| Directive |
Rename "Testimonials" to "Reviews" in all of the material below and write it out again with nothing else changed. Leave the pictures out.

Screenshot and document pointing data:

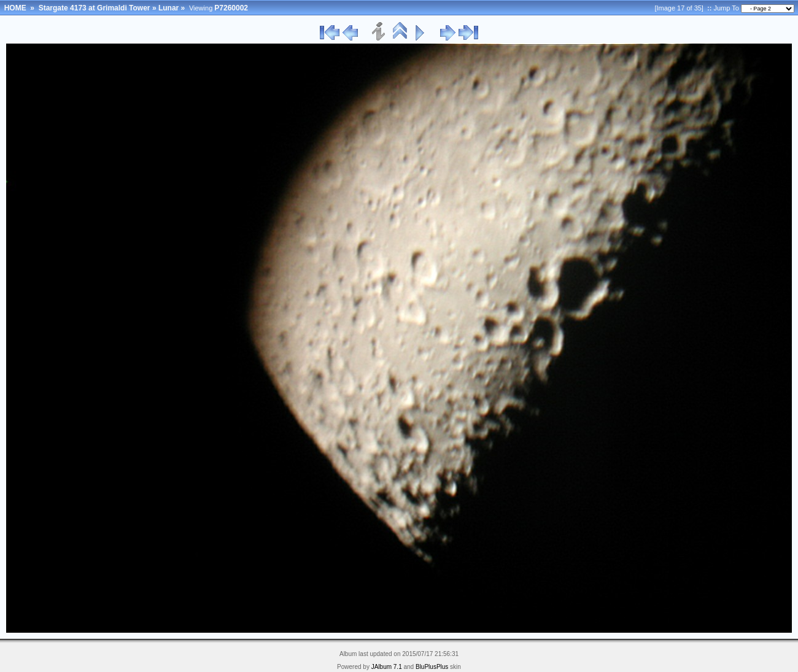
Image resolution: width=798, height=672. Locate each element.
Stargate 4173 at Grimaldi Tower (95, 8)
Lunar (168, 8)
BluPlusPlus (432, 666)
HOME (15, 8)
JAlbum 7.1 (387, 666)
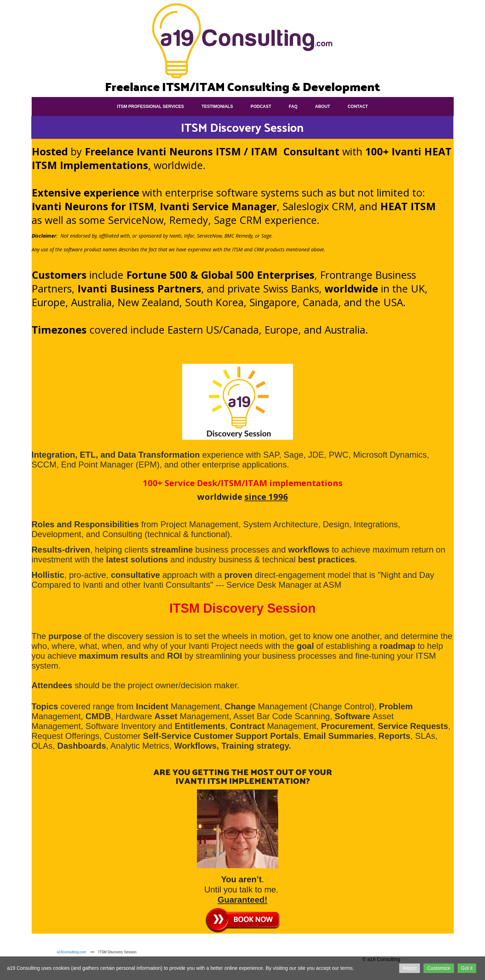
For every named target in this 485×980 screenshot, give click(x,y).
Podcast (261, 106)
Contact (357, 106)
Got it (467, 968)
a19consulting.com (72, 952)
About (323, 106)
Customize (439, 968)
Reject (410, 968)
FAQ (293, 106)
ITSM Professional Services (150, 106)
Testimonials (217, 106)
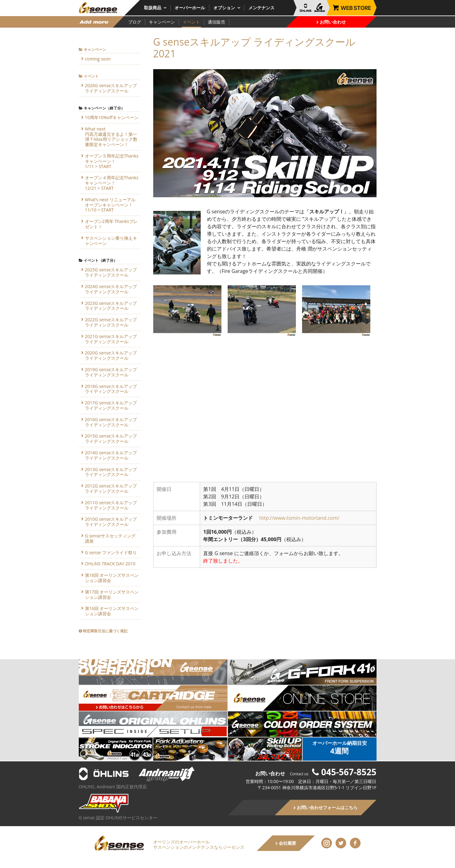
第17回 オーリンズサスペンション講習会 (112, 594)
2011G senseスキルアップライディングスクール (111, 505)
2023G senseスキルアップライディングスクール (111, 306)
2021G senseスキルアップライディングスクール (111, 339)
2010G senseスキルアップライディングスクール (111, 522)
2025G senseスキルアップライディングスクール (111, 272)
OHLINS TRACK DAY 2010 (110, 563)
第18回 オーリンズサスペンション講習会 (112, 578)
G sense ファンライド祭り (111, 552)
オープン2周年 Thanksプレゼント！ (111, 224)
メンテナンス (261, 7)
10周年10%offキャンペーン (112, 117)
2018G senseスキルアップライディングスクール (111, 389)
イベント (191, 22)
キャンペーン (162, 22)
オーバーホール (190, 7)
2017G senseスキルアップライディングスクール (111, 405)
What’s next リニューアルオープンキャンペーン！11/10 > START (110, 205)
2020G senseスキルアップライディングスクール (111, 355)
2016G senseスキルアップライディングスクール (111, 422)
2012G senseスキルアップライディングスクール (111, 488)
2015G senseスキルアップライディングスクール (111, 438)
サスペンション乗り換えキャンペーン (111, 241)
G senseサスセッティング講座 (110, 538)
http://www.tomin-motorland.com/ (299, 518)
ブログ (134, 22)
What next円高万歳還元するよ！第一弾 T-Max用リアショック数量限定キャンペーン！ (111, 136)
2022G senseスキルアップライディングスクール (111, 322)
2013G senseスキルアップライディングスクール (111, 472)
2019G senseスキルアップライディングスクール (111, 372)
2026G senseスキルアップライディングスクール (111, 88)
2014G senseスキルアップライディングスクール (111, 455)
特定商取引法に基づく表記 (103, 631)
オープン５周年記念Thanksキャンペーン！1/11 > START (112, 161)
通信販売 (216, 22)
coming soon (98, 59)
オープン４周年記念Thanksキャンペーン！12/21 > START (112, 183)
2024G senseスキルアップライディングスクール (111, 289)
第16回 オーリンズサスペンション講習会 (112, 611)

| Output |
Image resolution: width=798, height=672. Locate each element.
Stargate 4173 at Grimaldi Tower (95, 8)
Lunar (168, 8)
BluPlusPlus (432, 666)
HOME (15, 8)
JAlbum 7.1 (387, 666)
For every named target in this 485×980 screenshot, give click(x,y).
Podcast (261, 106)
Contact (357, 106)
Got it (467, 968)
a19consulting.com (72, 952)
About (323, 106)
Customize (439, 968)
Reject (410, 968)
FAQ (293, 106)
ITSM Professional Services (150, 106)
Reviews (217, 106)
第17回 オーリンズサスペンション講習会 (112, 594)
2011G senseスキルアップライディングスクール (111, 505)
2023G senseスキルアップライディングスクール (111, 306)
2021G senseスキルアップライディングスクール (111, 339)
2010G senseスキルアップライディングスクール (111, 522)
2025G senseスキルアップライディングスクール (111, 272)
OHLINS TRACK DAY 2010 (110, 563)
第18回 オーリンズサスペンション講習会 (112, 578)
G sense ファンライド祭り (111, 552)
オープン2周年 Thanksプレゼント！ (111, 224)
メンテナンス (261, 7)
10周年10%offキャンペーン (112, 117)
2018G senseスキルアップライディングスクール (111, 389)
イベント (191, 22)
キャンペーン (162, 22)
オーバーホール (190, 7)
2017G senseスキルアップライディングスクール (111, 405)
What’s next リニューアルオープンキャンペーン！11/10 > START (110, 205)
2020G senseスキルアップライディングスクール (111, 355)
2016G senseスキルアップライディングスクール (111, 422)
2012G senseスキルアップライディングスクール (111, 488)
2015G senseスキルアップライディングスクール (111, 438)
サスペンション乗り換えキャンペーン (111, 241)
G senseサスセッティング講座 (110, 538)
http://www.tomin-motorland.com/ (299, 518)
ブログ (134, 22)
What next円高万歳還元するよ！第一弾 T-Max用リアショック数量限定キャンペーン！ (111, 136)
2022G senseスキルアップライディングスクール (111, 322)
2013G senseスキルアップライディングスクール (111, 472)
2019G senseスキルアップライディングスクール (111, 372)
2026G senseスキルアップライディングスクール (111, 88)
2014G senseスキルアップライディングスクール (111, 455)
特定商取引法に基づく表記 (103, 631)
オープン５周年記念Thanksキャンペーン！1/11 > START (112, 161)
通信販売 (216, 22)
coming soon (98, 59)
オープン４周年記念Thanksキャンペーン！12/21 > START (112, 183)
2024G senseスキルアップライディングスクール (111, 289)
第16回 オーリンズサスペンション講習会 (112, 611)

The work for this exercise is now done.